**EXERCICES À TRAITER**.
a - D'après le texte sur le roman L'Humain de trop, comment s'appelle la ville flottante où arrive Fasciola ?
b - Résumez en quelques phrases le paragraphe du texte sur L'Humain de trop qui commence par « Dans le court roman L'Humain de trop », en conservant ses faits essentiels.
c - Poursuivez le texte sur le roman L'Humain de trop à partir de sa dernière phrase.

2011-04-27

 

Les fictions du chaos

Dans le court roman L'Humain de trop (Coups de tête, 2011) de Dominique Nantel, l'action ne manque pas. Une jeune fille quitte le village familial en emportant les économies du ménage. Très rapidement, la jolie Fasciola se retrouve dans une ville flottante en plein océan, Cité-sur-Mer, où cohabitent les riches de ce monde et une faune interlope bigarrée ou pittoresque (selon l'adjectif conventionnel que vous préférez). Après avoir été en butte aux tentatives d'exploitation usuelles dans ce contexte, Fasciola fait la rencontre de Mitri, un jeune itinérant qui est en fait un squatter audacieux (le meilleur dans son genre, bien entendu). Chaque nuit, il s'installe dans une nouvelle demeure dont il a violé l'intimité. Les deux jeunes gens bénéficient de la protection de Sweet, un colosse qui recherche sa mère dans les vidéos pornos qu'il visionne, mais leur rencontre attise aussi la jalousie d'une soupirante transie de Mitri, qui le dénonce aux traqueurs professionnels de squatters. Mais comme Fasciola tombe dans le piège tendu à Mitri, c'est la mère de Fasciola qui entre alors en scène en déclenchant un mouvement populaire mondial (afin de forcer les employeurs des traqueurs de squatters à libérer sa fille) qui va provoquer la révolution dans Cité-sur-Mer.

**ENTRÉES DE DONNÉES**.

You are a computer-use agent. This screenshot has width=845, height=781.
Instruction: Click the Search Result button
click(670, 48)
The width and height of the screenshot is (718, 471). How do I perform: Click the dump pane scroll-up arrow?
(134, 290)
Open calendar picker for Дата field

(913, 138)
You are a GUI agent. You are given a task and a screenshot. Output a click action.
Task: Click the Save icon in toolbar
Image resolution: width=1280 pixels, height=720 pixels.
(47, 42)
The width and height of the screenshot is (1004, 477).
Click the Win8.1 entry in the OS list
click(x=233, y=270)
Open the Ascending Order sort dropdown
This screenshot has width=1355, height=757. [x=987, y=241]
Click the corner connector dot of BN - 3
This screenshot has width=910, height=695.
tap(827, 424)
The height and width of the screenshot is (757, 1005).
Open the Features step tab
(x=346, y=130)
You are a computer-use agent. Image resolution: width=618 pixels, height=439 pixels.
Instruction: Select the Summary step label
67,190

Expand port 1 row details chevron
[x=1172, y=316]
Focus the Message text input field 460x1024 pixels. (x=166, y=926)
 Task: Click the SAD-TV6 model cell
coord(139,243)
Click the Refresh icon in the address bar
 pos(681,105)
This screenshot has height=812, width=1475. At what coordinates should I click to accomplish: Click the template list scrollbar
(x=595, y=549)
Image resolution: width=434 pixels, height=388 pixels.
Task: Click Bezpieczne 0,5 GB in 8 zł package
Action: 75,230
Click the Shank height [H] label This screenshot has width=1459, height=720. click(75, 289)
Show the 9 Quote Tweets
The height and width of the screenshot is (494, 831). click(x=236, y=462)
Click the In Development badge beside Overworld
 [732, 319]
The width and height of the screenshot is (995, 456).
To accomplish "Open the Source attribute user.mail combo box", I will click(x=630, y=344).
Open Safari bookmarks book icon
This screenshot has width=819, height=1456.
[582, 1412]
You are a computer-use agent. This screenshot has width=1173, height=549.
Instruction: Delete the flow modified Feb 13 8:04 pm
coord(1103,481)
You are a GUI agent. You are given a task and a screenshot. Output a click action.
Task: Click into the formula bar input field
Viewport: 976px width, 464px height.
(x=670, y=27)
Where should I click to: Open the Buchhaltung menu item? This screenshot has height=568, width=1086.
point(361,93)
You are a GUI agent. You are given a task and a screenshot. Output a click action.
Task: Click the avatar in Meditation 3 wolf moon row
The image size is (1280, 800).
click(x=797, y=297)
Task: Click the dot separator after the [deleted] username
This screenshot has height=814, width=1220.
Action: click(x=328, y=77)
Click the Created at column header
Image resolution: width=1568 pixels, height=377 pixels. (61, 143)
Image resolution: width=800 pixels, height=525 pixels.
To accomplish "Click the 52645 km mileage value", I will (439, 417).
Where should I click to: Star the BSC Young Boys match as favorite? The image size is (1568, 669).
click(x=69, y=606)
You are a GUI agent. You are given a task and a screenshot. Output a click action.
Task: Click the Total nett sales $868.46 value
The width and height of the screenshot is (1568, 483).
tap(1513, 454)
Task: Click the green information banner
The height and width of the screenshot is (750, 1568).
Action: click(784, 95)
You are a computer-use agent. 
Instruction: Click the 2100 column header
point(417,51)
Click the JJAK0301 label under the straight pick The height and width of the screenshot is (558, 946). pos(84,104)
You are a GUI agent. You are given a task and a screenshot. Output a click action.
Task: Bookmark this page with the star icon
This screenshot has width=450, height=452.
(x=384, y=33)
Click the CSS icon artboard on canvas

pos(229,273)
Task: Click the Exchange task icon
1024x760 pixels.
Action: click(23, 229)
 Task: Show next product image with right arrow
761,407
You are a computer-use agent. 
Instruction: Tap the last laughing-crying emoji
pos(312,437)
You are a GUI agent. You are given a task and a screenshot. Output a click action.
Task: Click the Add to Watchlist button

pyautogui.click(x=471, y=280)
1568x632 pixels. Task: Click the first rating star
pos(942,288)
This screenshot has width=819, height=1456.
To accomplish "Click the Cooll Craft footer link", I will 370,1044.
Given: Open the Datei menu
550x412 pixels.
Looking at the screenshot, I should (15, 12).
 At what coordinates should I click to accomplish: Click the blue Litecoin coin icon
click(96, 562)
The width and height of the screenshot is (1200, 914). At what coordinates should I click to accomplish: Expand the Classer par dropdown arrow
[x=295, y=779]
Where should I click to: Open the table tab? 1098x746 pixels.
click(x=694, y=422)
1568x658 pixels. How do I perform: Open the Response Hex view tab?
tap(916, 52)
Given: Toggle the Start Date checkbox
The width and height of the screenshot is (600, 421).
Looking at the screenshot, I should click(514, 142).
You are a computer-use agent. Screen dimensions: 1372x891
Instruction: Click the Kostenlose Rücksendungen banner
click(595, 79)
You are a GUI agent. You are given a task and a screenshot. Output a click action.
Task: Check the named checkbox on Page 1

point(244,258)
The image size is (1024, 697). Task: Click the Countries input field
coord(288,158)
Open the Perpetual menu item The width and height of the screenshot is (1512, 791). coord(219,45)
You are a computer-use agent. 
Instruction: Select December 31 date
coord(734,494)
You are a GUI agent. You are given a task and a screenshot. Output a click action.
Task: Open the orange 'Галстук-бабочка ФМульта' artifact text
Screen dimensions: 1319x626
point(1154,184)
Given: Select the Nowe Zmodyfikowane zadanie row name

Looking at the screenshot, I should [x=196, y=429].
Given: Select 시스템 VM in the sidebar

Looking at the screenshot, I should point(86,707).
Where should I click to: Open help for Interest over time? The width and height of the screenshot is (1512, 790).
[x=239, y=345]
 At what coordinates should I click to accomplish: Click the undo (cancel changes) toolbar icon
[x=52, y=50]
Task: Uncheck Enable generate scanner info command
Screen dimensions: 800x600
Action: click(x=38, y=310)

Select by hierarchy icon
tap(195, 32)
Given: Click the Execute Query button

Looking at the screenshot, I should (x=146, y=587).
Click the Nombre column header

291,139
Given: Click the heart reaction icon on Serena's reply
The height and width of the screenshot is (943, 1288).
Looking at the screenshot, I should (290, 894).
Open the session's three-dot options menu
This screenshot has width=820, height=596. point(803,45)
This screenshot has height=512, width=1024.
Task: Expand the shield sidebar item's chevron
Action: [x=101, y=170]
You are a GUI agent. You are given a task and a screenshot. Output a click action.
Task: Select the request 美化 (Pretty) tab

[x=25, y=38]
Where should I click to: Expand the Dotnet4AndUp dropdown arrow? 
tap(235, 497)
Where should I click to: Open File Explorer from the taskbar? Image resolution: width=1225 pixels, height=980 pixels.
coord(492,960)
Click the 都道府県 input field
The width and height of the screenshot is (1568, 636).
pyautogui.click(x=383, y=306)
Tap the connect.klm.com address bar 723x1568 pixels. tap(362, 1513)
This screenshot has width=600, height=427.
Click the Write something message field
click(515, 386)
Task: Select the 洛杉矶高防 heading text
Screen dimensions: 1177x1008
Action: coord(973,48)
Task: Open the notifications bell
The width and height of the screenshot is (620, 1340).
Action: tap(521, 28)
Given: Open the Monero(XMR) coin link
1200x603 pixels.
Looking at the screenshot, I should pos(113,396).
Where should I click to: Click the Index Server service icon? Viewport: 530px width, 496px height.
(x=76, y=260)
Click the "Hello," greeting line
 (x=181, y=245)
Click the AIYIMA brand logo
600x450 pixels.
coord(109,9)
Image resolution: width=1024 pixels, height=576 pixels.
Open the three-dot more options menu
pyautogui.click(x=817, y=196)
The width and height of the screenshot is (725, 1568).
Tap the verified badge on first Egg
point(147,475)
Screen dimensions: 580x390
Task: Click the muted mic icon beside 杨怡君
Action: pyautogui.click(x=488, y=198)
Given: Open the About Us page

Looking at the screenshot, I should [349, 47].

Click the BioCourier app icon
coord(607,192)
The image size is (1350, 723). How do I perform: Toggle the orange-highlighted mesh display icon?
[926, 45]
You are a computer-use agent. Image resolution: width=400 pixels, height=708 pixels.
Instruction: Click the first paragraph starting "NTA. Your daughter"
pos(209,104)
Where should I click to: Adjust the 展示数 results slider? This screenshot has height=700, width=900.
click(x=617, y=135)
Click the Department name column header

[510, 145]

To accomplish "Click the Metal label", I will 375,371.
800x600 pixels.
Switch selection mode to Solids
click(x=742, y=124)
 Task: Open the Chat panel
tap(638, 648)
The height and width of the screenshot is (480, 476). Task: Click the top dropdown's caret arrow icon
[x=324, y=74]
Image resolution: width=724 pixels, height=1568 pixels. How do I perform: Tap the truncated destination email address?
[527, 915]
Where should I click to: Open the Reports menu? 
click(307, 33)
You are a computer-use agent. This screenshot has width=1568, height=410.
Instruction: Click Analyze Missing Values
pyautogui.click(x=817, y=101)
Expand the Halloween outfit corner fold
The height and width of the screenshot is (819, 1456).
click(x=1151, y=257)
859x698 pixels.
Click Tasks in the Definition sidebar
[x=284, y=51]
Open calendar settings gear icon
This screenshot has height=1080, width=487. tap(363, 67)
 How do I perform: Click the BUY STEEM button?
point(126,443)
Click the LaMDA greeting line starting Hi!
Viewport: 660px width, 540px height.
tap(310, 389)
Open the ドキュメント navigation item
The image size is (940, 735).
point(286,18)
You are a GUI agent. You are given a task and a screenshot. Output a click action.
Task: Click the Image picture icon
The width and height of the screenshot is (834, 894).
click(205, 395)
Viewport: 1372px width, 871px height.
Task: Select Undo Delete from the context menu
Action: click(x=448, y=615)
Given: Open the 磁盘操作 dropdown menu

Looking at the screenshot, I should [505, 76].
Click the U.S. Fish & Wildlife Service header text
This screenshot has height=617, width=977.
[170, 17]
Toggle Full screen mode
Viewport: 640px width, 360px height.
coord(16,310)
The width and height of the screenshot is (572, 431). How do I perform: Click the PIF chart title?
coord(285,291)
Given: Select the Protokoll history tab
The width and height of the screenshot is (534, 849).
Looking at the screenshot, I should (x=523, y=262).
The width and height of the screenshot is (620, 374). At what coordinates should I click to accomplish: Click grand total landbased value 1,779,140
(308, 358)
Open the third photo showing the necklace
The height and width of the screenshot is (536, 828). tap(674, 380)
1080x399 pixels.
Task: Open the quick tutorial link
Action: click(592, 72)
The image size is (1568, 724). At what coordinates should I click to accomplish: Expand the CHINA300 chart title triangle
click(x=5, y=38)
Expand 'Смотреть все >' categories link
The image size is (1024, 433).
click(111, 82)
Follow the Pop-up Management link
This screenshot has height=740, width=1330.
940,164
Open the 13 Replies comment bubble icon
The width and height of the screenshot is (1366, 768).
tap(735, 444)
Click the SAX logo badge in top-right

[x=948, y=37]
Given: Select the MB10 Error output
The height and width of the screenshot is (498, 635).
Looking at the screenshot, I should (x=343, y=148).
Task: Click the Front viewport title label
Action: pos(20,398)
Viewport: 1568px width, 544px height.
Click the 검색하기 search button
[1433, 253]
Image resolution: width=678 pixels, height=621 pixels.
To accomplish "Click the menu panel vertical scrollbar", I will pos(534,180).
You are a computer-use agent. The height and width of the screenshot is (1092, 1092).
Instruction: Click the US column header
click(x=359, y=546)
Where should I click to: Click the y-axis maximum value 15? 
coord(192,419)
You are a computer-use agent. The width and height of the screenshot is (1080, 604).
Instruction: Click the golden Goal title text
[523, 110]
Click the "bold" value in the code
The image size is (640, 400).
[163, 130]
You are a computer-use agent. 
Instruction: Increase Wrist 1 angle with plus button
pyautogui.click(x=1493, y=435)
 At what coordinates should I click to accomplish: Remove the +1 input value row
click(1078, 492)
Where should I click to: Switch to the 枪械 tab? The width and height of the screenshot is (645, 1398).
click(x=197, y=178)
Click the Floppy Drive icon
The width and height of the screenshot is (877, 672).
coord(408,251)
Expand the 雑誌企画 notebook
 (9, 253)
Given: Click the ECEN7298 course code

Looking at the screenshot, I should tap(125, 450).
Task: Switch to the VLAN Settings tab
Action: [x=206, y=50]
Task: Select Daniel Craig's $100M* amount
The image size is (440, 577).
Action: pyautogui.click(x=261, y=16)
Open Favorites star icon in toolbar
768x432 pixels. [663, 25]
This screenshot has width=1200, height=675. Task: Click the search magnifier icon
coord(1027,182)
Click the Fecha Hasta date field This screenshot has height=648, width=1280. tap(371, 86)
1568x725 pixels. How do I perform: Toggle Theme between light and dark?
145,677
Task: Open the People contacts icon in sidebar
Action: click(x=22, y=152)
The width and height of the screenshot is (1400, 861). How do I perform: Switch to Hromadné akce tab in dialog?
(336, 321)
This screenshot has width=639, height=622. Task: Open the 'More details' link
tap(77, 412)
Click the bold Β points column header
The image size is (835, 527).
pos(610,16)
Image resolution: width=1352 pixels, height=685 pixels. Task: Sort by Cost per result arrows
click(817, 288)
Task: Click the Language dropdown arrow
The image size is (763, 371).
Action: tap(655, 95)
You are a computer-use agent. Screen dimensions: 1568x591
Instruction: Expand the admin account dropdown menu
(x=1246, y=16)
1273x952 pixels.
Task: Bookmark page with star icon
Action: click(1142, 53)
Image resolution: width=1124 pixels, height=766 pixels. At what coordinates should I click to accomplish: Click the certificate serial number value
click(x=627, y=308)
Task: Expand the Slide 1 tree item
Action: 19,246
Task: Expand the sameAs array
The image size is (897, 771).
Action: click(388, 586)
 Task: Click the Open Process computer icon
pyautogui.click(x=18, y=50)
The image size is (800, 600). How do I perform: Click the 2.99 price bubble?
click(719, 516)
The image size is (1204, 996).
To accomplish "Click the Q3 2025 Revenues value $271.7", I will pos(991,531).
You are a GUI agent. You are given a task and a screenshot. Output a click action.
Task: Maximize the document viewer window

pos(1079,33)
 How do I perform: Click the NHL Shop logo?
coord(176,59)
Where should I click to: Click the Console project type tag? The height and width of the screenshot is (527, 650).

**CORRIGÉS DES EXERCICES**.
a - Cité-sur-Mer.

b - Dans L'Humain de trop (Coups de tête, 2011), un court roman de Dominique Nantel, Fasciola quitte son village avec les économies familiales et gagne Cité-sur-Mer. Cette ville flottante réunit les riches et une faune interlope. Elle y rencontre Mitri, un squatter audacieux. Tous deux sont protégés par le colosse Sweet. Jalouse, une soupirante de Mitri le dénonce aux traqueurs de squatters, mais c'est Fasciola qui tombe dans le piège. Pour la faire libérer, sa mère lance un mouvement populaire mondial qui provoque la révolution dans Cité-sur-Mer.

c -
L'unique idée à relever de la science-fiction surgit dans les toutes dernières pages. L'autrice, qui est une scientifique, exploite une forme de parasitisme bien connue, mais pas chez l'humain, afin d'expliquer le comportement parfois mystérieux de Fasciola. (Dans le cadre de l'histoire, la transposition chez l'humain ne tient pas, car si l'infection était fréquente, Mitri aurait été au courant des symptômes de cette contamination chez Fasciola.) Sinon, le reste du récit verse sans aucun doute dans l'anticipation, mais le futur indéterminé assez caricatural, la ville sans grande raison d'être et les personnages colorés (mais sans grande profondeur) rappellent surtout un univers de BD, plus axé sur les ambiances et les surfaces. Il manque à l'ensemble la cohérence d'un véritable univers de science-fiction, qui tient par un faisceau de correspondances, alors que Nantel procède en chargeant le tableau de traits singuliers ou frappants sans s'inquiéter du portrait d'ensemble. La révélation de liens familiaux unissant plusieurs personnages achève de subordonner le cadre à l'intrigue, comme dans une pièce de théâtre où les mariages à venir comptent plus que tout le reste.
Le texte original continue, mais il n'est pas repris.